(Element lookup entries)
======
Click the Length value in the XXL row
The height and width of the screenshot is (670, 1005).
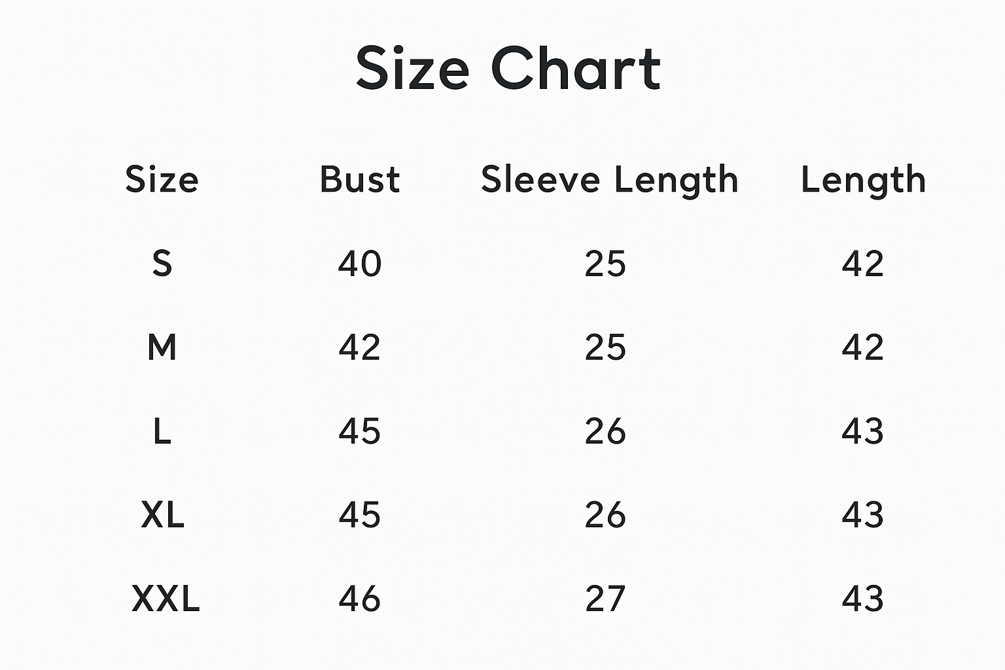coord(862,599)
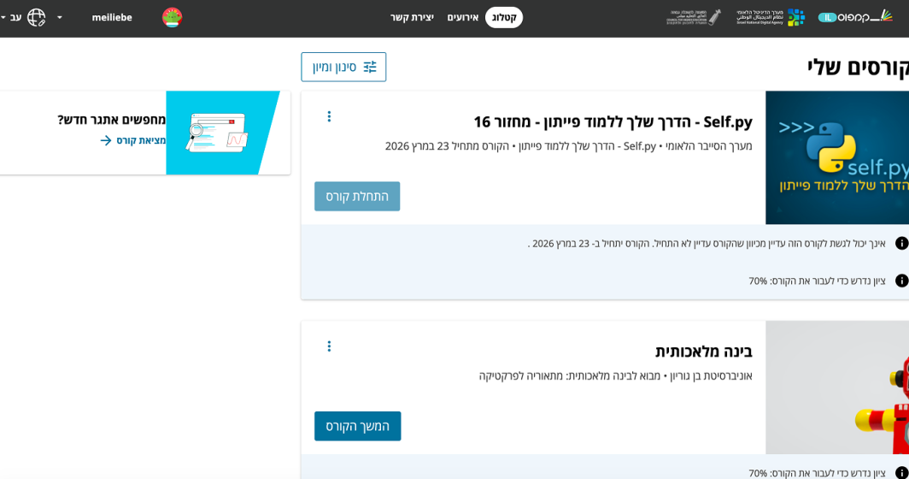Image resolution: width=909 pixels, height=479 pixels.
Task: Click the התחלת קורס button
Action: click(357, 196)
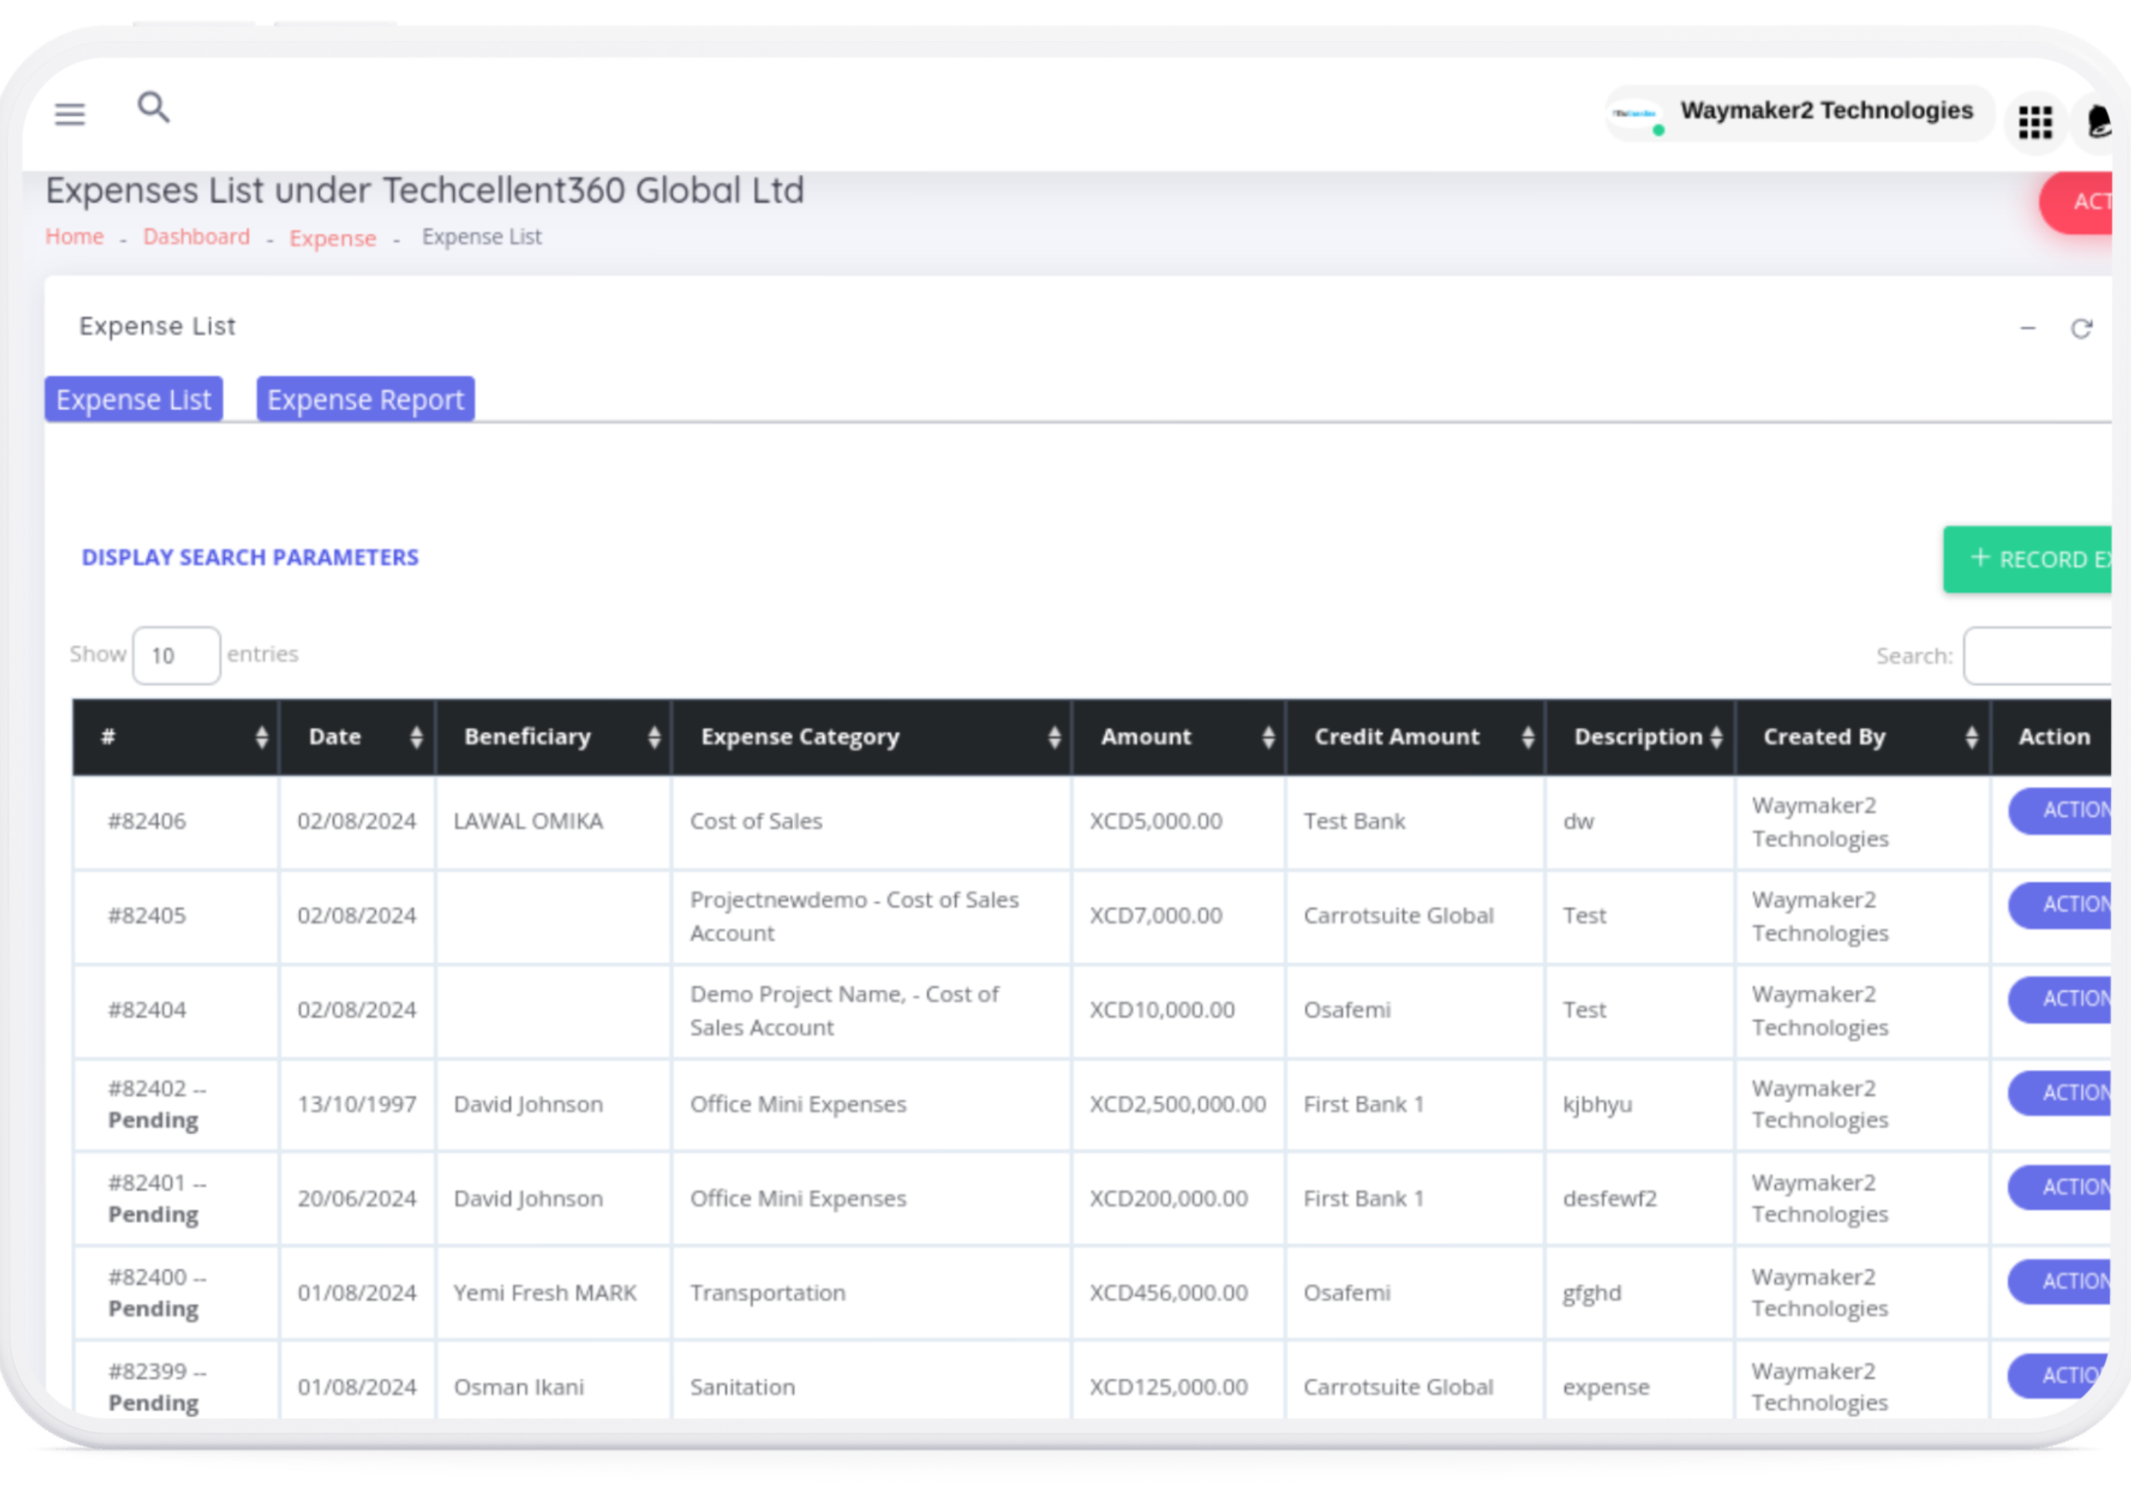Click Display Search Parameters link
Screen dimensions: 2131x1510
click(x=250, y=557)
======
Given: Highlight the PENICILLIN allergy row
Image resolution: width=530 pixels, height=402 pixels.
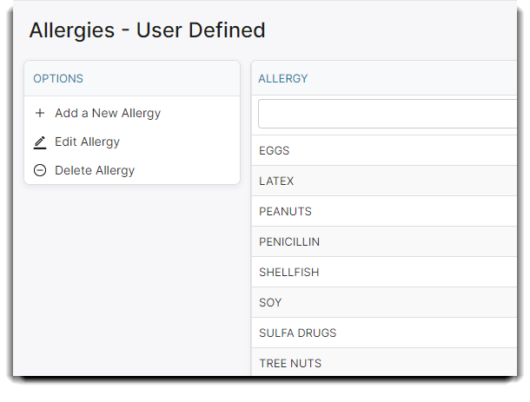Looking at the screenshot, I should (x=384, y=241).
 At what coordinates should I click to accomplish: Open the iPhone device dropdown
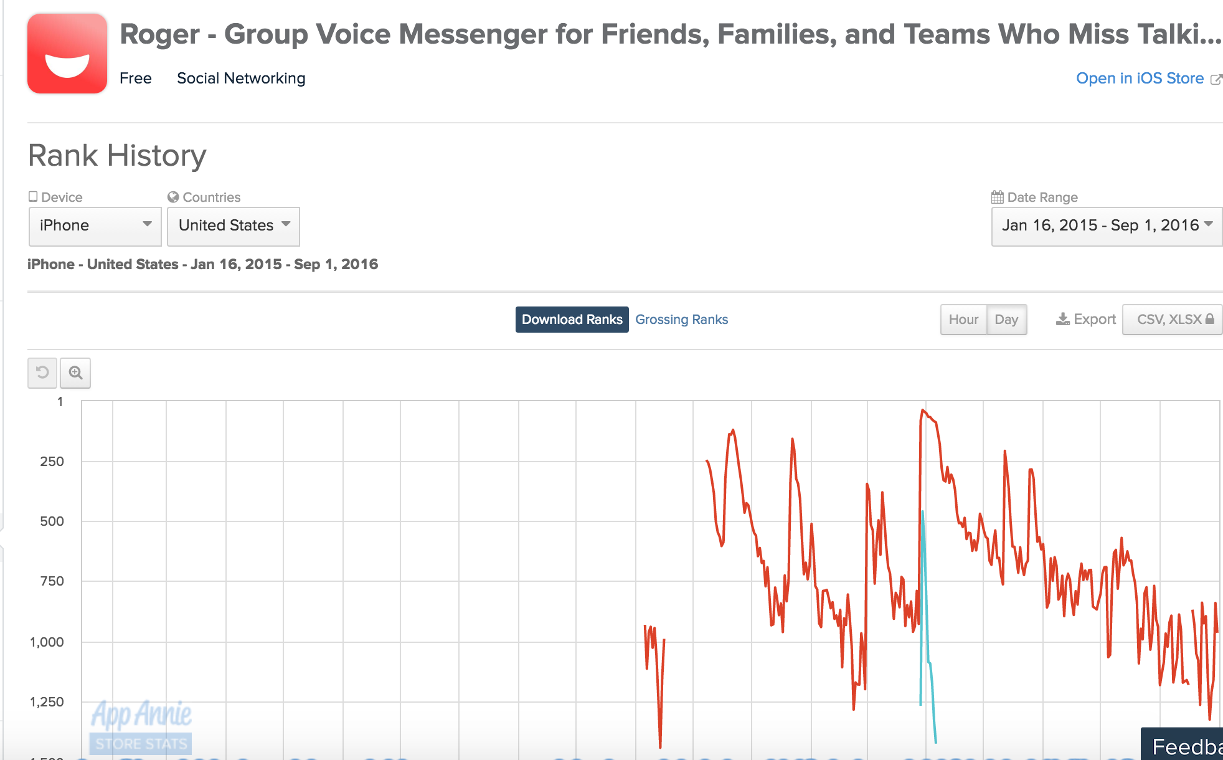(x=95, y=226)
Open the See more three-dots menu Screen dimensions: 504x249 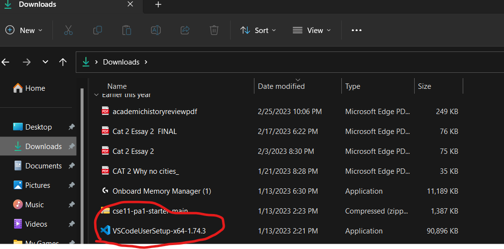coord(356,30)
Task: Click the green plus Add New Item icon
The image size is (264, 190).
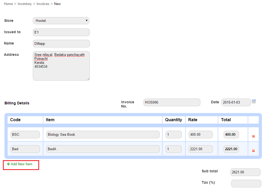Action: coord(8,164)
======
__Given task__.
Copy out the stretch of entries from the line containing "Click the Length value in the XXL row" through the line containing "click(x=250, y=557)", leaving out the pictures.

__Exercise response__.
Click the Length value in the XXL row
The height and width of the screenshot is (670, 1005).
coord(862,599)
Image resolution: width=909 pixels, height=479 pixels.
Task: Click the התחלת קורס button
Action: click(357, 196)
Click Display Search Parameters link
Screen dimensions: 2131x1510
click(x=250, y=557)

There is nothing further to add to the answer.